Labayrade, ça suffit !

Je viens de prendre connaissance du commentaire que Monsieur Labayrade a laissé en réponse à l'article "Mobilisation réussie des pro mariage gay" (Lire ICI). Ce dernier est le suivant "touche pas à mon gosse".

Je viens de prendre connaissance du commentaire que Monsieur Labayrade a laissé en réponse à l'article "Mobilisation réussie des pro mariage gay" (Lire ICI). Ce dernier est le suivant "touche pas à mon gosse".

Comme d'habitude, ce commentaire n'est pas destiné à alimenter le débat mais a pour but de provoquer et harceler les internautes dont la sensibilité à gauche lui est insupportable. De ce point de vue, Monsieur Labayrade a raison de précisé sur son blog "qu'il a abusé de la très grande liberté d'expression que Médiapart mettait à sa disposition" (voir ICI). Il en a  d'ailleurs tellement abusé qu'il a craint d'en être privé. Chacun aura compris que ce qui intéressait ce Monsieur dans Médiapart, c'est moins le contenu du journal que la tribune inespérée mise à sa disposition qui lui permet de déverser sa  haine contre toutes les idées progressistes. C'est ainsi qu'il a pratiqué l'invective et parfois l'insulte pour tenter de déstabiliser les internautes qui débattent et échangent. Je fus une de ses cibles, mais pas la seule, d'autres pourraient également en témoigner.
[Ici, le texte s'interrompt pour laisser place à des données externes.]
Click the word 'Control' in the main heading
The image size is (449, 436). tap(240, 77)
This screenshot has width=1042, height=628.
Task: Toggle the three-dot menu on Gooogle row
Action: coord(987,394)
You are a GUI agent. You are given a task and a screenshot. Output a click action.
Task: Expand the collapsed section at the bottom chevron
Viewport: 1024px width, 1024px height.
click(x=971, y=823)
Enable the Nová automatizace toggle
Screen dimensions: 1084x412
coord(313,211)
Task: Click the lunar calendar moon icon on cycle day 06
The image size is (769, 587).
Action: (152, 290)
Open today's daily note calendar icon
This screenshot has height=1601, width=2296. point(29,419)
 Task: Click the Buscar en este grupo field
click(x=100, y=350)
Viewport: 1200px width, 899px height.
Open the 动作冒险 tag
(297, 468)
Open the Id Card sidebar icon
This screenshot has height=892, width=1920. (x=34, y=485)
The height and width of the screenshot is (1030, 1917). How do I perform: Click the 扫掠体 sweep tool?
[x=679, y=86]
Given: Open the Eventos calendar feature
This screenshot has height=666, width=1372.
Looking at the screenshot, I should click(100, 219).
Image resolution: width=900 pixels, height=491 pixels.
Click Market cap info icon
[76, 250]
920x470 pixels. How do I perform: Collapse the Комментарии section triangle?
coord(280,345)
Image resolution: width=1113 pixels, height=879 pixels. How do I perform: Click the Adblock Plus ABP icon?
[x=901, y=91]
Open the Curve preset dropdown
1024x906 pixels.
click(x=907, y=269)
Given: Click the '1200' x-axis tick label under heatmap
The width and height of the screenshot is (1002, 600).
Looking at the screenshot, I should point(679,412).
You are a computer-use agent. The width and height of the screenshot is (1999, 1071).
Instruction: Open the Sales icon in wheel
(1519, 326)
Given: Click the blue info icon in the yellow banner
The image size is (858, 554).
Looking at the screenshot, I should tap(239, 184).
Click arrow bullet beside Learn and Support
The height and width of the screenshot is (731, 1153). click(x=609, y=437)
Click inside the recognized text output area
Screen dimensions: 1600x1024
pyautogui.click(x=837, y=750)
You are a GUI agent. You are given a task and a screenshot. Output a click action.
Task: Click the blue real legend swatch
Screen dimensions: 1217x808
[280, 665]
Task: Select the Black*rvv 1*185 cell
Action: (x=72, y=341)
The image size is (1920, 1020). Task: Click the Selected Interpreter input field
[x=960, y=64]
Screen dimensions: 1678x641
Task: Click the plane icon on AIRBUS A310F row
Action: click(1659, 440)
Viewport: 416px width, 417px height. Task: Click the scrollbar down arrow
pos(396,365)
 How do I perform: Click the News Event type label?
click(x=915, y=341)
Mais le sieur Lapayrade a franchi un nouveau seuil en proférant la menace de résilier son abonnement auprès de la rédaction de Médiapart si d'aventure son droit à aller harceler les internautes sur leur propre blog n'était pas rétabli (et illico presto). Après l'invective, après l'insulte, voici donc venu le temps des menaces qui boucle le triptyque du corpus idéologique de la droite revancharde et réactionnaire. Encore faudrait-il rappeler à ce Monsieur cette simple évidence : "l'invective et l'insulte ne peuvent tenir lieu d'argumentaire. La menace et le harcèlement ne font pas honneur à ceux qui les pratiquent". Enfin, si ce dernier poursuit le secret espoir de nous décourager à faire bouger les lignes d'une société sclérosée par des principes surannées, il serait plus inspiré de s'initier au macramé. Il perdrait moins son temps et en plus, cela nous ferait des vacances.